School of Communication, Simon Fraser Unviersity, Vancouver, Canada
Former financial journalist turned media & communications scholar with 10+ years of work experiences in NYC, Chicago, London, and Seoul. I am an impact-oriented media & communications specialist with an extensive background of financial journalism, media and comms analysis and an activist for social justice.
Saemi is a social justice-oriented, interdisciplinary thinker of media and communications. She worked as a financial news anchor for about than 10 years prior to her doctoral research.
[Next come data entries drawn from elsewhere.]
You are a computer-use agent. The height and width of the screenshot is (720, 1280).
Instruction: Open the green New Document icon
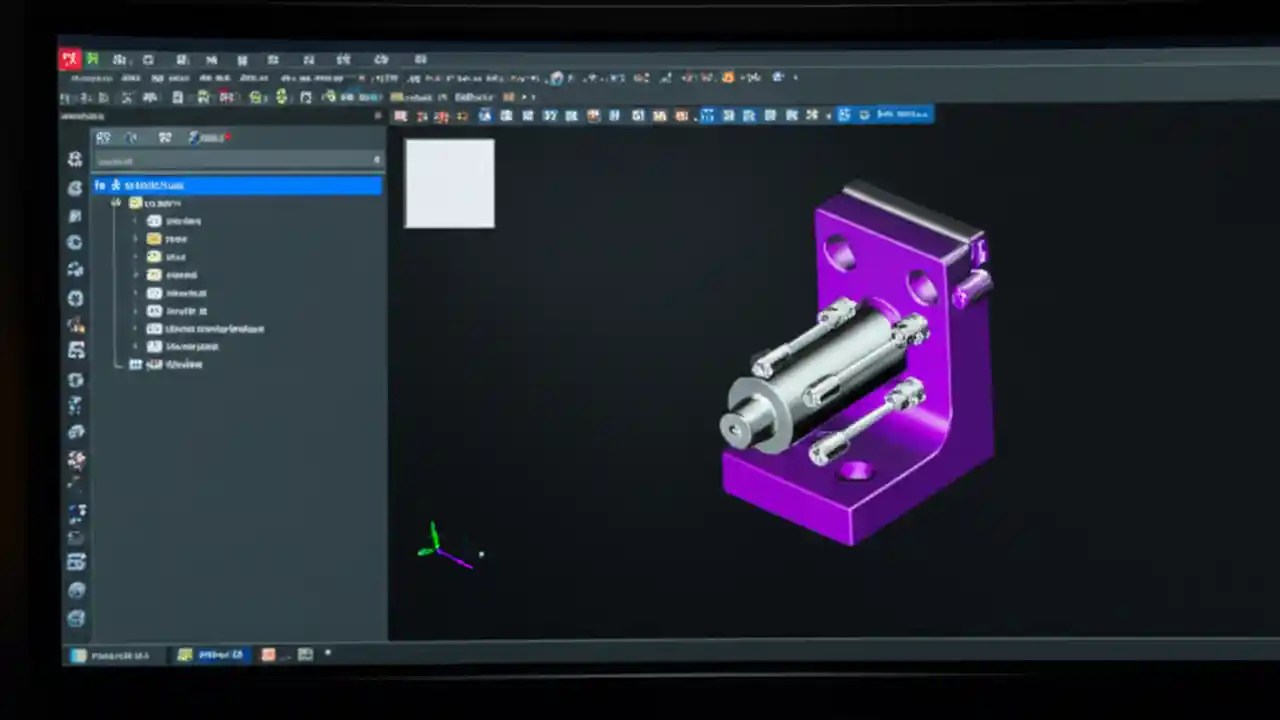coord(92,58)
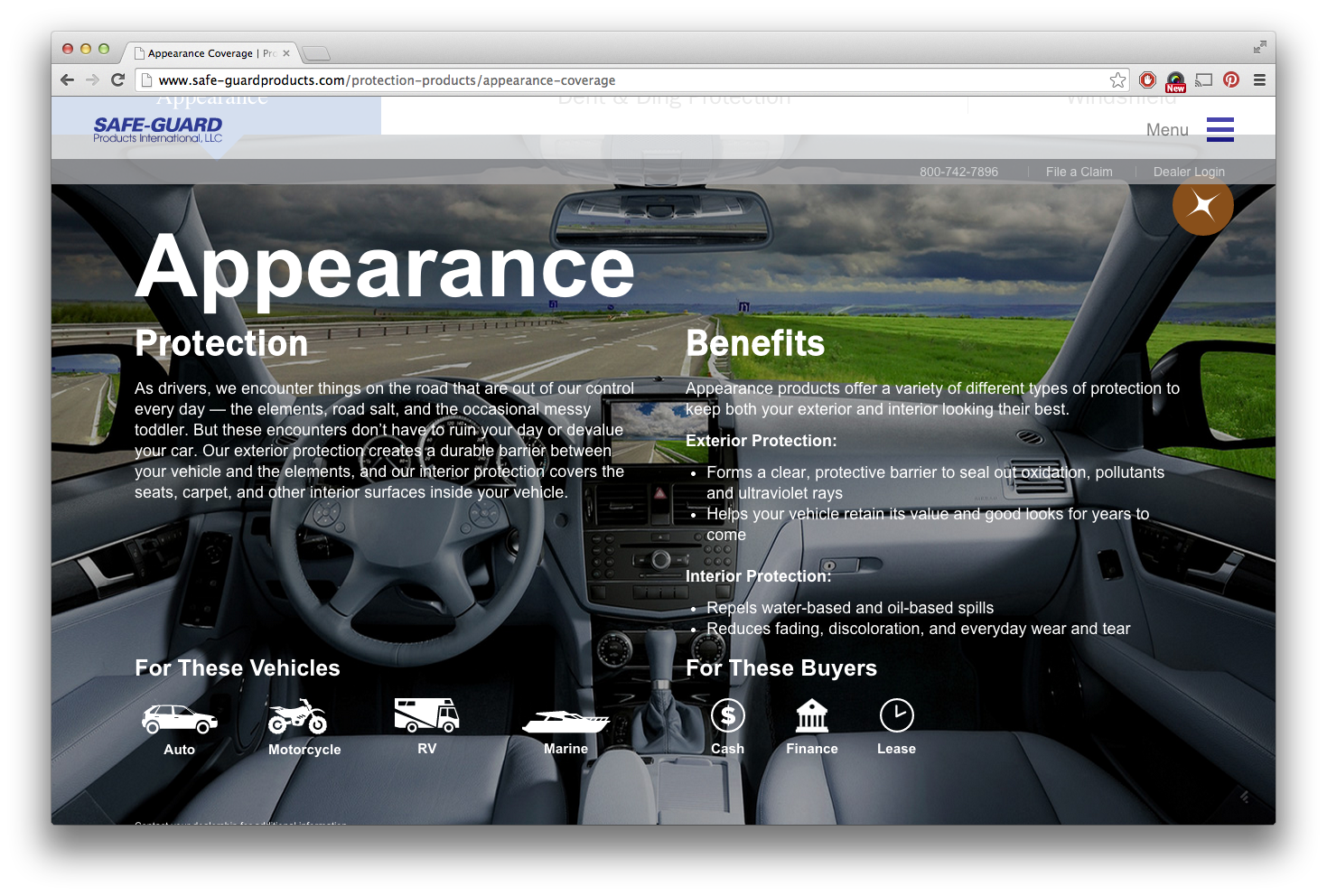Open the Dealer Login page
Image resolution: width=1327 pixels, height=896 pixels.
1189,171
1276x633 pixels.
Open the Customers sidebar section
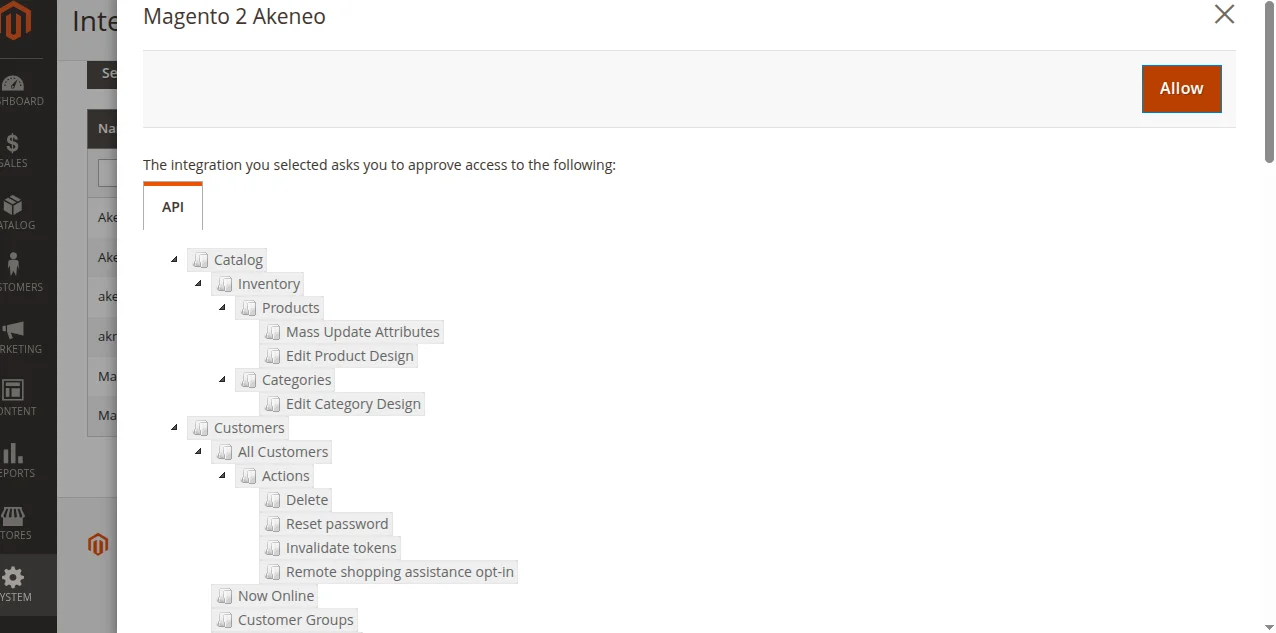pyautogui.click(x=18, y=272)
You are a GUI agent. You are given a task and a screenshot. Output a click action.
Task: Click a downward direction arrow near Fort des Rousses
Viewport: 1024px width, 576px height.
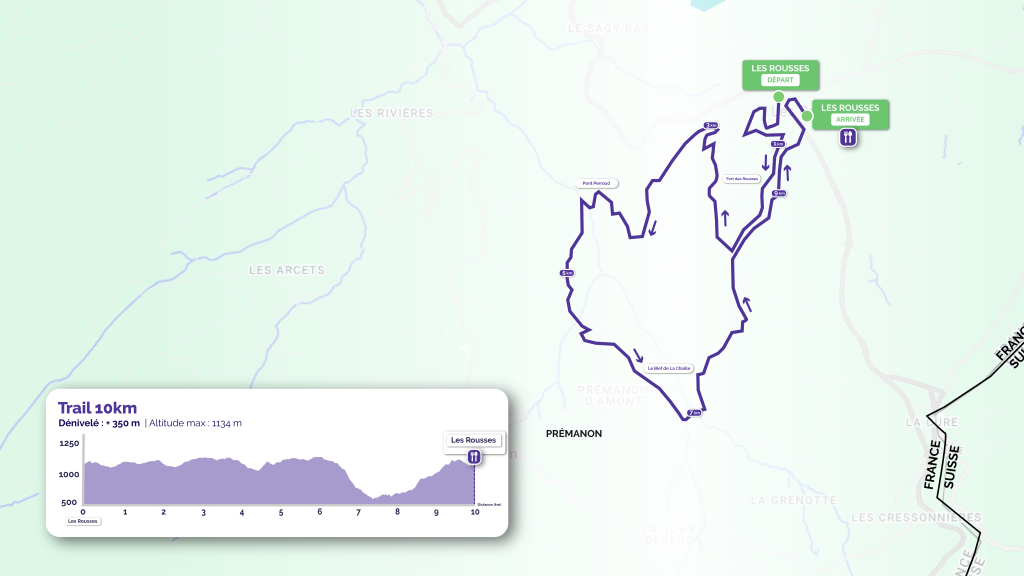766,164
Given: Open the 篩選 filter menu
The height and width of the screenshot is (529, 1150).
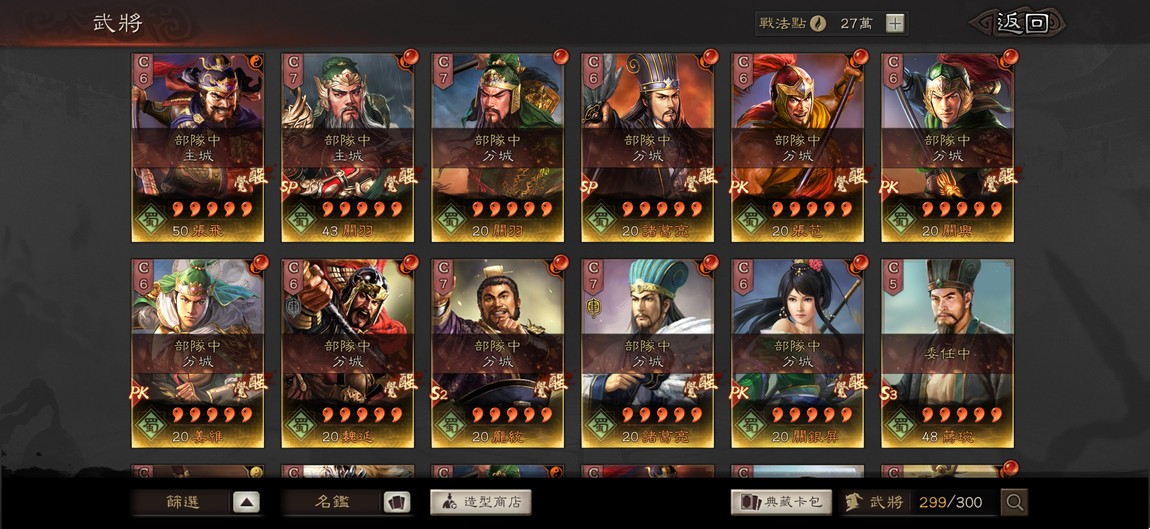Looking at the screenshot, I should coord(182,503).
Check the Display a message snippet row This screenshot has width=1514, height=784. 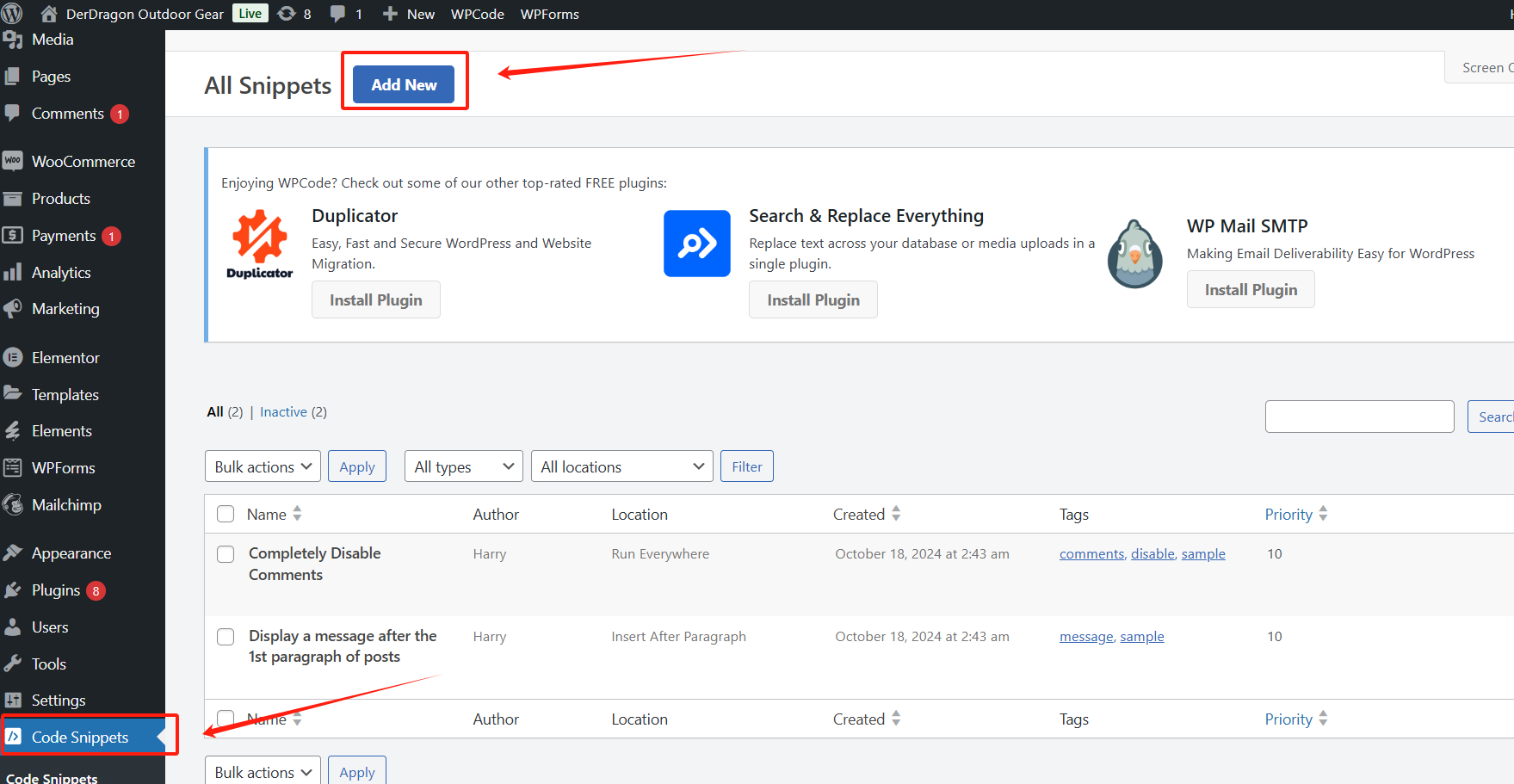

With 10+ years of work experiences in NYC, Chicago, London, and Seoul, it was natural for her to incorporate a transnational, decolonial, and comparative approach to her research.
Saemi's research areas are largely at the intersection of political economy of platform technologies, critical data studies, issues of social justice and digital communication culture.
Her recent research projects are focused on tech and power, surveillance/dataveillance, platformization of work, AI/data ethics, and datafied education.
Current Research Projects
2023 Project: Understand Precarity (UP-BC Precarity Project) (April - August, 2023)
- This is a 6-year long joint research initiative by Simon Fraser University, Canadian Centre for Policy Initiative and BC Federation of Labour to understand work precarity across BC. I am working with gig workers in the ride hailing and food delivery sectors to shed light on their lived experiences of working with platform companies like Uber and Lyft.
- This research will highlight the systemic issues and the systemic solutions in this sector and will be used to guide political advocacy to improve wages, employment standards, and health and safety.
2022 Project: Research on platform policies and building a communication resilience-model in organizations hit by the global pandemic
2021 Project: COVID-19: A Communication Crisis – Ethics, Privacy, Inequalities.
- This was a collaborative research project between faculty, PhD researchers and Master’s students involving the conduct of research across countries on the representation of COVID-19, especially in relation to inequalities.
- We used quantitative and qualitative audio-visual content and coding analysis to analyze 15 different national mediascapes in three periods of the pandemic - April 2020 (the outbreak), October 2020 (rising second wave) and January 2021 (path to recovery).